Dewey: The Wild Resident Barred Owl of VINS

by Anna Caputo
Americorps Member

Dewey. Photo by Emily Johnson.

This winter has brought some interesting wildlife to VINS. Boreal migrants like Pine Grosbeaks and Common Redpolls have come into the rehab center with broken wings or head trauma. A Pileated Woodpecker came to the suet at our bird feeders. Even subnivean or “under-snow-dwelling” mammals like ermine have poked their white furred heads up from the snow to peer at the goings-on. The most frequent visitor by far has been our wild Barred Owl. In the tradition of how we name our captive education birds, we named our wild resident Dewey after Dewey’s Pond located at the edge of the VINS campus. We are not sure if Dewey is male or female, though I suspect male because he has boisterously hooted back and forth with our 27-year-old retired female Barred Owl, Milton.

Dewey is a typical Vermont Barred Owl, light grey with chocolate brown stripes across his plumage and startlingly large eyes. We first noticed him occupying the tree branches near our campus bird feeders, much to the chagrin of our chickadees and red squirrels. He usually sits drowsy and basking in the morning sunbeams, his eyes squinted shut in the warmth. More often than not, anxious songbirds or peeved corvids berate him from the surrounding boughs. Slowly you’ll see him turn his head, as if ever so slightly interested in the chaos, but ultimately deciding that effort of flying away isn’t worth giving up the sunshine.

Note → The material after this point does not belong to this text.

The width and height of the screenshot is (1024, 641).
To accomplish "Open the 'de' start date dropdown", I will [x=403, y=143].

Lately, we have all noticed our “lazy” Barred getting bolder in his choice of perches. He seems to have no qualms about sitting comfortably above pathways trafficked by humans. At first it was a spectacle; Dewey would appear at our Owl Prowl events perched casually on top of the Songbird Exhibit or lurking in the forest on the second day of Owl Festival. Then he started coming a little too close for comfort. Recently, he’s been cozying up on the railing of the wooden bridge on the path to the administration building or on the roof of the new bird enclosure building. There was a time where I walked out of the bird enclosures to see him napping in the lower branches of a hemlock, 15 feet away from a path frequented by educators transporting our raptors.

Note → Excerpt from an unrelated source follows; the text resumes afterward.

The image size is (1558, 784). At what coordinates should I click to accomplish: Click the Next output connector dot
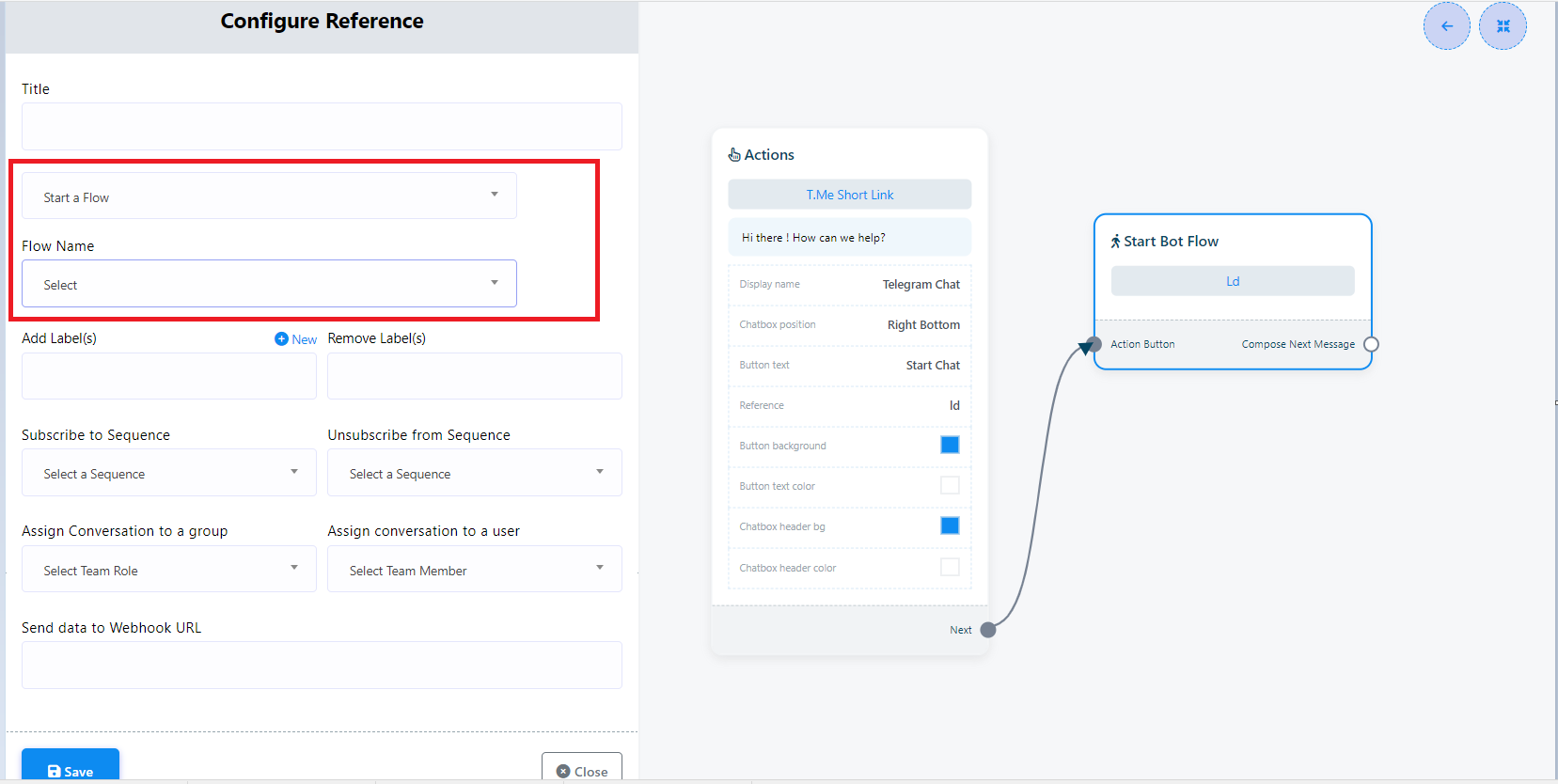pos(988,630)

This has been a tough winter for non-migratory predators. Usually, winter weather hardly ruffles the feathers of Barred Owls. They are well equipped to hunt hidden rodents in the network of icy tunnels which make up the subnivean zone. Using their acute ears, they can hear the pitter-patter of mouse paws under two feet of snow. They triangulate the source of the sound as they swoop down on silent wings, adjusting their trajectory to match the pace of their prey and breaking through snow crusts with their talons. However, this winter has pushed some owls, like Dewey, to their limits. The weather patterns of bitter cold temperatures, interspersed with the occasional warm day and a ton of precipitation, has caused snow to pile up and crust over; layers of ice and snow stacked on top of the earth like a crumb cake. With each new layer comes a thicker barrier between owls and their sustenance.

Dewey’s excellent camouflage. Photo by Linda Conrad.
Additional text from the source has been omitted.